What is the most boring job in the world? It’s a question that filmmakers have addressed, usually obliquely, countless times. Often, the dullness of a feigned career is offered in ironic counterpoint to the excitement of a real one--Tom Cruise’s cover identity working as a traffic analyst in Mission Impossible III (which actually sounded somewhat fascinating) or Arnold Schwarzenegger’s sunlighting as a software salesman in True Lies (which decidedly did not). Other times, the dullness is itself the point, a vocational and spiritual dead-end from which our hero must free himself by throwing caution to the wind.
Thanks to Extract, the new comedy by Mike Judge, “food-additive manufacturer” must now take its place near the top of the latter category, if only through sheer repetition. Like Chevy Chase’s Clark Griswold in the Vacation movies, Judge’s protagonist, Joel (Jason Bateman), makes the stuff--specifically, extracts of vanilla, almond, cherry, root beer, and other such sundries--that other companies use to make the food we eat. How it is that so obscure a cog in the culino-capitalist machine has come to cast such a long shadow over American comedy is one of those mysteries perhaps best left unexplored.
Joel’s problems are twofold: First, a workplace accident of extreme testicular severity threatens to undercut the proposed sale of his small company to General Mills; and second, Joel’s wife, Suzie (Kristen Wiig), hasn’t slept with him in weeks. (This carnal deprivation manifests itself in a pair of sweat pants that she ties tight with celibate finality at eight o’clock sharp.) Under the influence of an accidentally ingested horse tranquilizer, Joel is persuaded by his bartender friend, Dean (Ben Affleck), to hire a young gigolo (Dustin Milligan) to pose as a pool boy and romance Suzie. If she resists the advances, the logic goes, all is well and good; and if she gives in, there will be no moral compulsion to keep Joel from making his own moves on Cindy (Mila Kunis), a recent hire at his plant who’s made a point of expressing her awe at his third-rate corporate titanhood.

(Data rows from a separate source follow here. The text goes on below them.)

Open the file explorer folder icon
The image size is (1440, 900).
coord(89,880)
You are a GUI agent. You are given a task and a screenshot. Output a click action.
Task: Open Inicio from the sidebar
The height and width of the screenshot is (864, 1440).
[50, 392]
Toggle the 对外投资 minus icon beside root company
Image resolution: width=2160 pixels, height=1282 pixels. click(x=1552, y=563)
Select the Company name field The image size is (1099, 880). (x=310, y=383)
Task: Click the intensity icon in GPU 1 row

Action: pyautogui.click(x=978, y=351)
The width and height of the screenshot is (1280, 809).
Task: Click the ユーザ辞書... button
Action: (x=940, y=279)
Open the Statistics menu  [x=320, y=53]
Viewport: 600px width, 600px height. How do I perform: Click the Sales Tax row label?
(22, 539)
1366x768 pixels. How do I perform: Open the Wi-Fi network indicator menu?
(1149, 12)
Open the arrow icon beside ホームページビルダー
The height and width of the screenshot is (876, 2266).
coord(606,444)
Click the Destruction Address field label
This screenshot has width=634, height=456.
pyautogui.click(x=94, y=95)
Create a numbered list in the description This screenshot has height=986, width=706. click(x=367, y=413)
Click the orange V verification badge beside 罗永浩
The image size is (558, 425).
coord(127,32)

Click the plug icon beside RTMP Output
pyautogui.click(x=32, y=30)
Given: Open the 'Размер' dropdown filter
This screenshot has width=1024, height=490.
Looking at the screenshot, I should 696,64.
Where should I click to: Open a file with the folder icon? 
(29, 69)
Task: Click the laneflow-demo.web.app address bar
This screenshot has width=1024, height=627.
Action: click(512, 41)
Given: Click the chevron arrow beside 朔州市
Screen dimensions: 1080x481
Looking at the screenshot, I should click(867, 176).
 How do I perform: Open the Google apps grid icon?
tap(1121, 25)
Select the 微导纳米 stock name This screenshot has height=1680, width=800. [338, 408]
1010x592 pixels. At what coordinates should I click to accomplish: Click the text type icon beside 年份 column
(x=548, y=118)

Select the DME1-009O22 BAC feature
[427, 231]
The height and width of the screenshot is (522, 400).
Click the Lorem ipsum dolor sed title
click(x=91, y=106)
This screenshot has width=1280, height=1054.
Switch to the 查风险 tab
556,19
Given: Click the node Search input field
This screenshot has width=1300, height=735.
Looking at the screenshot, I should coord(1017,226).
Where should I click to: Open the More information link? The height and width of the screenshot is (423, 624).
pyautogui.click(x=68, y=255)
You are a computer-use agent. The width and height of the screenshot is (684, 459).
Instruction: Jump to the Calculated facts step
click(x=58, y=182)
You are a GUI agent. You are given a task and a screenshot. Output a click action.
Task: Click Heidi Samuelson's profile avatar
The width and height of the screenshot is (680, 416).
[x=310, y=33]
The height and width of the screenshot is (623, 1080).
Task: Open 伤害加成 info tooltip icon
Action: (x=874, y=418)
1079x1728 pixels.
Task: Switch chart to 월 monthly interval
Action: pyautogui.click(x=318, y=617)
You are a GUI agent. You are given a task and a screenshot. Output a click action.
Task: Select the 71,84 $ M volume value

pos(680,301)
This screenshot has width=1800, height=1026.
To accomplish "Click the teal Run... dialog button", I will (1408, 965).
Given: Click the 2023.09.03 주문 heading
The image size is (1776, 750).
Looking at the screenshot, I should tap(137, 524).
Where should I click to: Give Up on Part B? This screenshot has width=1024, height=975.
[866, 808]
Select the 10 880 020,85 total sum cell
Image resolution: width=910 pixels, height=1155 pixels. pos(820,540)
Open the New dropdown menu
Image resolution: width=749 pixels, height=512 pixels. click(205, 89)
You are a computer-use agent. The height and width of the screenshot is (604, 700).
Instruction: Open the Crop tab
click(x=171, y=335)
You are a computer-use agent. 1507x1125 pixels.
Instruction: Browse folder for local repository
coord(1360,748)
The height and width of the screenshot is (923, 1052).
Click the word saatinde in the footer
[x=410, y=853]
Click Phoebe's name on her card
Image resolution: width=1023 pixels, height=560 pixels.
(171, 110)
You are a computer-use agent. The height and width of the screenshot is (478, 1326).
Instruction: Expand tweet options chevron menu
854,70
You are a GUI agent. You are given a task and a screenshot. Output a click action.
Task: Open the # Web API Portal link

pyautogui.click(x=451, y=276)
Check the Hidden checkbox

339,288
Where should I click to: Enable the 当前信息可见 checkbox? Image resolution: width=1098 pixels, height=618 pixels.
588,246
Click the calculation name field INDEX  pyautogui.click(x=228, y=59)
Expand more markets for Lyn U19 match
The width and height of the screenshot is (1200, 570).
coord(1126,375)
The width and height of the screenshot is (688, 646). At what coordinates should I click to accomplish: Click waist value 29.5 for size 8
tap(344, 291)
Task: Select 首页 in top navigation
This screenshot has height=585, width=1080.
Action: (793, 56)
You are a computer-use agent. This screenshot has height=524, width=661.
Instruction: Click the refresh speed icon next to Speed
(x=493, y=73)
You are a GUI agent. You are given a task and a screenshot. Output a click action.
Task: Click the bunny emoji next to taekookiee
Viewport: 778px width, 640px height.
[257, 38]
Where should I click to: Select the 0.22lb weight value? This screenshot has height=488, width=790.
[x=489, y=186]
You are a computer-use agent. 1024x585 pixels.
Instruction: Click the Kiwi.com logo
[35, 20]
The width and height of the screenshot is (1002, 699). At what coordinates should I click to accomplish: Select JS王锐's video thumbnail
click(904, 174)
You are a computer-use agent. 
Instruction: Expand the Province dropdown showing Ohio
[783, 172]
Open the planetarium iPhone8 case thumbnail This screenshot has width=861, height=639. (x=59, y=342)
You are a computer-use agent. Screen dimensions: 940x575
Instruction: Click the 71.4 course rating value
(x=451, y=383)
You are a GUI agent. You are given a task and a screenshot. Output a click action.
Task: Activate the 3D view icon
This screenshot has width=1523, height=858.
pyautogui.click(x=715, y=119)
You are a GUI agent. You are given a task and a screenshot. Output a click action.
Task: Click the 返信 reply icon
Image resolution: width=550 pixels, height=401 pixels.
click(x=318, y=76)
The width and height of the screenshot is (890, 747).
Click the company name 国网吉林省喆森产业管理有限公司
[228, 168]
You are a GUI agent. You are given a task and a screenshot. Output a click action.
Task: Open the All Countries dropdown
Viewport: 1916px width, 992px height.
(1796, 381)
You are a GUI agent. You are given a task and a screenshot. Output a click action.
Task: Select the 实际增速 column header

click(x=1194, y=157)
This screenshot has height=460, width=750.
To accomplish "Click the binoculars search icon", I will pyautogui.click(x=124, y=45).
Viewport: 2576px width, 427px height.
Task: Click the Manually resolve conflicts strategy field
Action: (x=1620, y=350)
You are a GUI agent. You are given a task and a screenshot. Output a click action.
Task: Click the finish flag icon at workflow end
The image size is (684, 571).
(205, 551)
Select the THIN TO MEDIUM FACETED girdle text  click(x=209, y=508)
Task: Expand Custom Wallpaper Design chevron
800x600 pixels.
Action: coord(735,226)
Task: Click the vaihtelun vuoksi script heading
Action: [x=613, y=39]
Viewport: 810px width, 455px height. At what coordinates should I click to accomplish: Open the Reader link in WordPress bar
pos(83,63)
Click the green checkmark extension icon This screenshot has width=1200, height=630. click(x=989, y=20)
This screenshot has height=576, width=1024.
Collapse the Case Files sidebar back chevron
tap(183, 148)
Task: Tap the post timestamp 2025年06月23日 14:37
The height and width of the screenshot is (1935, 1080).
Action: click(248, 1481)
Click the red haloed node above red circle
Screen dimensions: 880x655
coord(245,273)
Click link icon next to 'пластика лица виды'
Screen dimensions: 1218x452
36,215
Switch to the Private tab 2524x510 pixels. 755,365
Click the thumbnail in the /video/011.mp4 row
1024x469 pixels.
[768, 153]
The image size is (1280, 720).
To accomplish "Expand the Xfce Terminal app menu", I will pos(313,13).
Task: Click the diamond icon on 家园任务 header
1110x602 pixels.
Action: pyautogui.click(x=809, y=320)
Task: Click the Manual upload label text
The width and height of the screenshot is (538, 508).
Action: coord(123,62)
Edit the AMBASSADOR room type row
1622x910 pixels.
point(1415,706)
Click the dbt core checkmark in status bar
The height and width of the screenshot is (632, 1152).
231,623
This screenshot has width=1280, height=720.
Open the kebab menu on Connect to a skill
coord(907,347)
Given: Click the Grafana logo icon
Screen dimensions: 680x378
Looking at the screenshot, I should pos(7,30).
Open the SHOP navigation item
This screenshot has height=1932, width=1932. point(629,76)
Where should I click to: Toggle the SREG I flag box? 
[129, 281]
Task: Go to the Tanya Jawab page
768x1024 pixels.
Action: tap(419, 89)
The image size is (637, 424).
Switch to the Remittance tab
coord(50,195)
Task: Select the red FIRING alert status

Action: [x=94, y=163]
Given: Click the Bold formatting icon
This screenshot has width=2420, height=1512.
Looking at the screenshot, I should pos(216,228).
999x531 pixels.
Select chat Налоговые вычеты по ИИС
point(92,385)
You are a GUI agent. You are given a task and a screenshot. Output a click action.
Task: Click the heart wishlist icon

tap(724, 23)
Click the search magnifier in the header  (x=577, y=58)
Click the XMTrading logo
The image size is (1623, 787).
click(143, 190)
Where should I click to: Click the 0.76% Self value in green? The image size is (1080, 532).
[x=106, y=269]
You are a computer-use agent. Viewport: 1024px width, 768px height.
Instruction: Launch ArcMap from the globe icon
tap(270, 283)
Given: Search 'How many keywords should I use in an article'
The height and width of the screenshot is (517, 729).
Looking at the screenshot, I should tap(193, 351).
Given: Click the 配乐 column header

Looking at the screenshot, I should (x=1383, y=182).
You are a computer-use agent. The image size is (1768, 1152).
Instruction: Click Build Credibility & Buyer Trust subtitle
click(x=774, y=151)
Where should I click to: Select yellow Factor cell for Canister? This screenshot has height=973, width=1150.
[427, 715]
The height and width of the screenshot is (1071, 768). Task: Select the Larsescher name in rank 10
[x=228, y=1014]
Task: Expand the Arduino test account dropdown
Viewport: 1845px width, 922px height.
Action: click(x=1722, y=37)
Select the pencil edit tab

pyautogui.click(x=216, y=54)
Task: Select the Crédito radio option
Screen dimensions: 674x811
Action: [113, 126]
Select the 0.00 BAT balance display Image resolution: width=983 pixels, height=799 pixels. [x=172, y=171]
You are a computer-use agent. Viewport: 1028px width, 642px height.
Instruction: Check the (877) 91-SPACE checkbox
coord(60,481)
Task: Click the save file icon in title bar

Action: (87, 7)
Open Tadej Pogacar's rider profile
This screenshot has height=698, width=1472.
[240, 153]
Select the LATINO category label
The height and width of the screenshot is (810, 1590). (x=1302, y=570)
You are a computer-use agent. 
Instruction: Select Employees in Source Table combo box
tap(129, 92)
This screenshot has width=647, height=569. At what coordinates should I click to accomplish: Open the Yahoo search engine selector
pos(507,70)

Hilarity ensues, if only intermittently. Like Judge’s previous big-screen efforts, Idiocracy and Office Space (he’s also the creator of “King of the Hill” and “Beavis and Butthead”), Extract has a loose, episodic feel, but many of its episodes seem inadequately explored. At 91 minutes, it’s of comparable length to his other features, but somehow it feels shorter. Characters come and go but, apart from Joel, none come to life. Kunis in particular, who was so unexpectedly winsome in Forgetting Sarah Marshall, has perhaps 20 minutes of screen time (perhaps less), despite being the second-billed performer in the film.
Extract is not a bad movie, exactly, but is an eminently, almost instantly, forgettable one. If anything, it resembles its titular foodstuffs: less a fully realized comedy than the distillation of one. The ingredients are there, and the recipe as well, but Judge evidently forgot that the whole dish still needed cooking.